PROVIDED DATA

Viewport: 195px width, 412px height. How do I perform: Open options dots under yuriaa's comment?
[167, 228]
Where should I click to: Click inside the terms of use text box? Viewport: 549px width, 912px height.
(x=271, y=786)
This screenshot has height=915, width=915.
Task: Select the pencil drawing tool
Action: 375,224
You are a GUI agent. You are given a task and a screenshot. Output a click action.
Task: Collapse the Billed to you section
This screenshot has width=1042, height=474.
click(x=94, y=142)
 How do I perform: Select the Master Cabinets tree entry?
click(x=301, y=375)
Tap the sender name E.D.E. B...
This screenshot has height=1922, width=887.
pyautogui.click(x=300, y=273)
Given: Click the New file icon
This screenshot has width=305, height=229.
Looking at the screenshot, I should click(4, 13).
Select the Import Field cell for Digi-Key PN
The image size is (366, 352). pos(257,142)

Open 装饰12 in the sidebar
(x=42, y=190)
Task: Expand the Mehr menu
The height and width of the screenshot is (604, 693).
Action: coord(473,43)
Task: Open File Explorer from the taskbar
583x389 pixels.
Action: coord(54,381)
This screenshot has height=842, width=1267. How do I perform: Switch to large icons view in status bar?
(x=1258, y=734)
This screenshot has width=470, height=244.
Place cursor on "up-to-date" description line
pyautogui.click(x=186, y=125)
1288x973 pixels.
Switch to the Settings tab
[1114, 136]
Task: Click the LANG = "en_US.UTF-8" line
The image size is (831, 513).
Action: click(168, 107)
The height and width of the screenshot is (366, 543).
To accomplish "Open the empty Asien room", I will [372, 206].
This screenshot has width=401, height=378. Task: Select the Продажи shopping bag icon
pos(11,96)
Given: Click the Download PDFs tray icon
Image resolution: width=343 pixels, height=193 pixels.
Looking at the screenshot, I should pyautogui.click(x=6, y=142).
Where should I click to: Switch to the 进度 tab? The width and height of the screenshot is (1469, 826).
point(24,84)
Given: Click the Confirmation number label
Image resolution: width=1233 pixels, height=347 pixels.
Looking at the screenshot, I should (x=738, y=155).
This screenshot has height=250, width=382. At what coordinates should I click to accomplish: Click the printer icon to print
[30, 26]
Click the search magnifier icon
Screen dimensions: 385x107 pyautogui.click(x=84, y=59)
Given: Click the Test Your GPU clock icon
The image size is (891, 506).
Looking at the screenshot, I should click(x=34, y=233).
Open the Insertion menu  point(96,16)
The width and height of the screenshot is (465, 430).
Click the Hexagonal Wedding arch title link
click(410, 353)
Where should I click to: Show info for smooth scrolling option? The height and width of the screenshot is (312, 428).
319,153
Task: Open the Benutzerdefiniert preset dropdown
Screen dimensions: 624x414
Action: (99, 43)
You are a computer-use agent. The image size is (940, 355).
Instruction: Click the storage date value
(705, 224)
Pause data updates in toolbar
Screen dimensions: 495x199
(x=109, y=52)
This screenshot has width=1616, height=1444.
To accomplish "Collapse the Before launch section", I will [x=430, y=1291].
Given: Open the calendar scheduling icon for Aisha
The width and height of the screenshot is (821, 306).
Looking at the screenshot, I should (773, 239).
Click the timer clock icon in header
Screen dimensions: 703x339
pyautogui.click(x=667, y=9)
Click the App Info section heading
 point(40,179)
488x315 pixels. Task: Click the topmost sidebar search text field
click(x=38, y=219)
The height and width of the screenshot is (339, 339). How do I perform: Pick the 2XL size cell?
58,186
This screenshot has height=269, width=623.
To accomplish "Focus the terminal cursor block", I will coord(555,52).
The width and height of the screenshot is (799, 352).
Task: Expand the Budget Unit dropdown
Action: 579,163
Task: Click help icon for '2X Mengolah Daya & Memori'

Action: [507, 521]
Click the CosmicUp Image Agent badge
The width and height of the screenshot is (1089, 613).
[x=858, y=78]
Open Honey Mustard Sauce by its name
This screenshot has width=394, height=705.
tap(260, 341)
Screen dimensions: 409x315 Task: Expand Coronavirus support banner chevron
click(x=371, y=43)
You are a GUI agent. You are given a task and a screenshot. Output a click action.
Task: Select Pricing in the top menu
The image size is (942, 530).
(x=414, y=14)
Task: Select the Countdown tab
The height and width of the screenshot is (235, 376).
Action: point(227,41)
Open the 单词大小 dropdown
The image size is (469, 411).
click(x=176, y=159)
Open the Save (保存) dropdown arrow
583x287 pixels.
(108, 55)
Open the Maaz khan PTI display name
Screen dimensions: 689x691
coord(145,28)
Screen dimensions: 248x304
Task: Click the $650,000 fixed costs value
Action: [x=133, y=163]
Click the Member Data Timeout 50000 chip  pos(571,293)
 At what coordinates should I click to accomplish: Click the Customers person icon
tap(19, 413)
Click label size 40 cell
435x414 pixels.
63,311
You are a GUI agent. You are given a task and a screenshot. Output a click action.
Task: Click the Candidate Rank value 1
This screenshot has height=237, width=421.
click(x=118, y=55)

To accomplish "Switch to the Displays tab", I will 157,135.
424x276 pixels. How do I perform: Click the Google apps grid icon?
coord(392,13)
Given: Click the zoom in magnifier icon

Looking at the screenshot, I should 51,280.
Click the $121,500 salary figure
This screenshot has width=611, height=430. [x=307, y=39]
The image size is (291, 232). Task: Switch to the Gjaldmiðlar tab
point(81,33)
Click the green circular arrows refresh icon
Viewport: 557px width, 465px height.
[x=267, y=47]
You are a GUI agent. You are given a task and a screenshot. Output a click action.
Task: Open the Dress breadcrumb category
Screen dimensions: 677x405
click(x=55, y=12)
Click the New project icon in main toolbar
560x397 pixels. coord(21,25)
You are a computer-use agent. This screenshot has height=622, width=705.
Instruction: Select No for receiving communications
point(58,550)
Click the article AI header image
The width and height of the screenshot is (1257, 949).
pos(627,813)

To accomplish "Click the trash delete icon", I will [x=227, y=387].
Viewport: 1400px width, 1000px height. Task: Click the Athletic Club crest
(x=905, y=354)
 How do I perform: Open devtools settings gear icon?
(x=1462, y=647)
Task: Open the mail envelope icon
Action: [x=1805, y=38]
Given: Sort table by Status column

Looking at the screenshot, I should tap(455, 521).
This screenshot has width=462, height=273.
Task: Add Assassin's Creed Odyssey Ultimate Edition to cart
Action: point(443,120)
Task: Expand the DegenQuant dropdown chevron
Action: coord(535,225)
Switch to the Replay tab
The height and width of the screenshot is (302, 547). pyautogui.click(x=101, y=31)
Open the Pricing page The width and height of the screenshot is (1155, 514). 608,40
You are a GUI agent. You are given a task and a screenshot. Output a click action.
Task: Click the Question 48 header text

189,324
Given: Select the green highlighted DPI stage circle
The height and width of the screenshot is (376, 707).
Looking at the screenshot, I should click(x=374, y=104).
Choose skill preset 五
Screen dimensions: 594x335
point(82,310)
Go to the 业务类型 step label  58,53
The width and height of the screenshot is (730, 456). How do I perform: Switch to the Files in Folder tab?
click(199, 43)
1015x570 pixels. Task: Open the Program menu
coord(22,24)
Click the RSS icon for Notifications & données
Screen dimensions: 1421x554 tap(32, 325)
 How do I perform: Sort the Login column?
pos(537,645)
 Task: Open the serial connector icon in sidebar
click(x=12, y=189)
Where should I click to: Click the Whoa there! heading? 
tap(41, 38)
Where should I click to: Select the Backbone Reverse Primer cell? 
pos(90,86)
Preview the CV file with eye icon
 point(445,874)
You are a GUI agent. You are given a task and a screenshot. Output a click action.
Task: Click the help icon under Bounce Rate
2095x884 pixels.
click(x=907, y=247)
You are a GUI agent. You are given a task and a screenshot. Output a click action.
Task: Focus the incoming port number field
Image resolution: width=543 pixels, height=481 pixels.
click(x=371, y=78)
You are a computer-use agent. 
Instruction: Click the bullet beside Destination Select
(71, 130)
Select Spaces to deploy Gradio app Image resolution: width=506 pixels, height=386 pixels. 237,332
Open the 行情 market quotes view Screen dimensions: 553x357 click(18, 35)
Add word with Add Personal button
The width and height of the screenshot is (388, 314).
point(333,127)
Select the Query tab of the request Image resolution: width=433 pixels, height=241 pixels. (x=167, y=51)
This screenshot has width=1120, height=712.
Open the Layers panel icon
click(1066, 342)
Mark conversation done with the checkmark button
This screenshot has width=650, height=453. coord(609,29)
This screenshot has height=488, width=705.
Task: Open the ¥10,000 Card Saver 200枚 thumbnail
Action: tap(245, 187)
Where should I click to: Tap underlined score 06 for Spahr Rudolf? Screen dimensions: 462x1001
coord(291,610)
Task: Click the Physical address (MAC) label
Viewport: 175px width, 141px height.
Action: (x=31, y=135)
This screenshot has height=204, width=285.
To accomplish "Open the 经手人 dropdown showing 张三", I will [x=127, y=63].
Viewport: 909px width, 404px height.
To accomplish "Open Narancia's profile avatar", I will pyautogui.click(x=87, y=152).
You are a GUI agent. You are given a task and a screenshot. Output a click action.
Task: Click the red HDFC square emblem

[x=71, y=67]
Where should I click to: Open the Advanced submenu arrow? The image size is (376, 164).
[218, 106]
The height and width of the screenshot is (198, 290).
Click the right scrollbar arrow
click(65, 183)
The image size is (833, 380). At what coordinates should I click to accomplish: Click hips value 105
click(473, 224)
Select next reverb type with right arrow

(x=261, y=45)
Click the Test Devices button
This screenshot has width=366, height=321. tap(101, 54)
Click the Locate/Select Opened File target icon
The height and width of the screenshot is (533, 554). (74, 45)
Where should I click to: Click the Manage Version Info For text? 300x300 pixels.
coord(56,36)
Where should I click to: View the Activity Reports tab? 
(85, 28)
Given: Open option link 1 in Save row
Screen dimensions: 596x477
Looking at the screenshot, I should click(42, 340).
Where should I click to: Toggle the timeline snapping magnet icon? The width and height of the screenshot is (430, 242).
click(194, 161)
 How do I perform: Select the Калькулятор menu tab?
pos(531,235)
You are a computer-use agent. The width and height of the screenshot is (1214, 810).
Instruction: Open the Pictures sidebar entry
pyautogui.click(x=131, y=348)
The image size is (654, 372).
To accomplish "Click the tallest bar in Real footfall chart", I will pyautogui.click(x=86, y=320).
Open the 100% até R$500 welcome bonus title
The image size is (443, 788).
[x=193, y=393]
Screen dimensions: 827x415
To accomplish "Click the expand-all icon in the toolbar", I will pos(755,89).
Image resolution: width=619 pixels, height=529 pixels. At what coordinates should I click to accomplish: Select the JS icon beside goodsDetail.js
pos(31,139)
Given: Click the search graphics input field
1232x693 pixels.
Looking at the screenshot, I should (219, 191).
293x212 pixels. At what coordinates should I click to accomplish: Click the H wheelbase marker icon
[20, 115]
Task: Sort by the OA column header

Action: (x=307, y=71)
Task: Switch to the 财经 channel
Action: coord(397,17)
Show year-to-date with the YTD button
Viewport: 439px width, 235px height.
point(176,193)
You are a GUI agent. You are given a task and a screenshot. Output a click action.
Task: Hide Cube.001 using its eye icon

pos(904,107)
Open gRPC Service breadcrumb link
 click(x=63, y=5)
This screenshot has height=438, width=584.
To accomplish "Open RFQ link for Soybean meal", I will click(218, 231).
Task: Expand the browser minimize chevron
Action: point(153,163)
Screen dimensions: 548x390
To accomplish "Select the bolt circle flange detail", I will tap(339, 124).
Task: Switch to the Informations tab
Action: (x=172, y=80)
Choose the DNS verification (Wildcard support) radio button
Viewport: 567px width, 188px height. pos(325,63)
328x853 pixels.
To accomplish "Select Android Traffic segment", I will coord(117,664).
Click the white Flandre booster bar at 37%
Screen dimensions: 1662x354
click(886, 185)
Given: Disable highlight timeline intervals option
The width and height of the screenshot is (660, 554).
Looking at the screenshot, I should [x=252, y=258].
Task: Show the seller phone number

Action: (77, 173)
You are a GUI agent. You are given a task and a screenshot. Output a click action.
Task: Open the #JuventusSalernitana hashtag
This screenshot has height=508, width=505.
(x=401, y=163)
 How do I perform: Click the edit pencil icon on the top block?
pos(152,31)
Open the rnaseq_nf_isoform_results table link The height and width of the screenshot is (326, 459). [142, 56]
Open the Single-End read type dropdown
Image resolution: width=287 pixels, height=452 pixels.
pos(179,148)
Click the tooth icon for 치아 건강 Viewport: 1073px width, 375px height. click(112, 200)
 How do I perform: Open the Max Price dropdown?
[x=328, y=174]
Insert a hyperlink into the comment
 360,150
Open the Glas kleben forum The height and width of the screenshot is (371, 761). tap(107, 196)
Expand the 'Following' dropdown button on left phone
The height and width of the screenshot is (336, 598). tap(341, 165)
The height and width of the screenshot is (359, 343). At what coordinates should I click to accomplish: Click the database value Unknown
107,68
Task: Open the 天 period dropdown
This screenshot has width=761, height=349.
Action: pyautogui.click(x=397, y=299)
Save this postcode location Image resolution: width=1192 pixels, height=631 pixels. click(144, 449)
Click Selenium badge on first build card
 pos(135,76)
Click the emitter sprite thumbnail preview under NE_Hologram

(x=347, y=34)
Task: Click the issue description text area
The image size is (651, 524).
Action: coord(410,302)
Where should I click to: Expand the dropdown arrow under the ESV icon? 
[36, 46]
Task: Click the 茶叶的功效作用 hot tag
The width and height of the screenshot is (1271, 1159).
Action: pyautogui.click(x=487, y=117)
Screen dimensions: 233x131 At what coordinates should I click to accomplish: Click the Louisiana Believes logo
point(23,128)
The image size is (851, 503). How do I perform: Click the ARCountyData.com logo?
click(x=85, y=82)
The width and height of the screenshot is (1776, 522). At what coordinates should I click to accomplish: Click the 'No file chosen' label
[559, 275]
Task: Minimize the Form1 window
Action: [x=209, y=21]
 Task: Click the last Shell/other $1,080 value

PROBLEM DETAILS
Beginning with the first line of the records above, reproduce each line exactly, ending at the line that contains "Given: Click the Download PDFs tray icon", and leave out everything else.

SOLUTION
Viewport: 195px width, 412px height. How do I perform: Open options dots under yuriaa's comment?
[167, 228]
Where should I click to: Click inside the terms of use text box? Viewport: 549px width, 912px height.
(x=271, y=786)
This screenshot has height=915, width=915.
Task: Select the pencil drawing tool
Action: 375,224
You are a GUI agent. You are given a task and a screenshot. Output a click action.
Task: Collapse the Billed to you section
This screenshot has width=1042, height=474.
click(x=94, y=142)
 How do I perform: Select the Master Cabinets tree entry?
click(x=301, y=375)
Tap the sender name E.D.E. B...
This screenshot has height=1922, width=887.
pyautogui.click(x=300, y=273)
Given: Click the New file icon
This screenshot has width=305, height=229.
Looking at the screenshot, I should click(4, 13).
Select the Import Field cell for Digi-Key PN
The image size is (366, 352). pos(257,142)

Open 装饰12 in the sidebar
(x=42, y=190)
Task: Expand the Mehr menu
The height and width of the screenshot is (604, 693).
Action: coord(473,43)
Task: Open File Explorer from the taskbar
583x389 pixels.
Action: coord(54,381)
This screenshot has height=842, width=1267. How do I perform: Switch to large icons view in status bar?
(x=1258, y=734)
This screenshot has width=470, height=244.
Place cursor on "up-to-date" description line
pyautogui.click(x=186, y=125)
1288x973 pixels.
Switch to the Settings tab
[1114, 136]
Task: Click the LANG = "en_US.UTF-8" line
The image size is (831, 513).
Action: click(168, 107)
The height and width of the screenshot is (366, 543).
To accomplish "Open the empty Asien room", I will [372, 206].
This screenshot has width=401, height=378. Task: Select the Продажи shopping bag icon
pos(11,96)
Given: Click the Download PDFs tray icon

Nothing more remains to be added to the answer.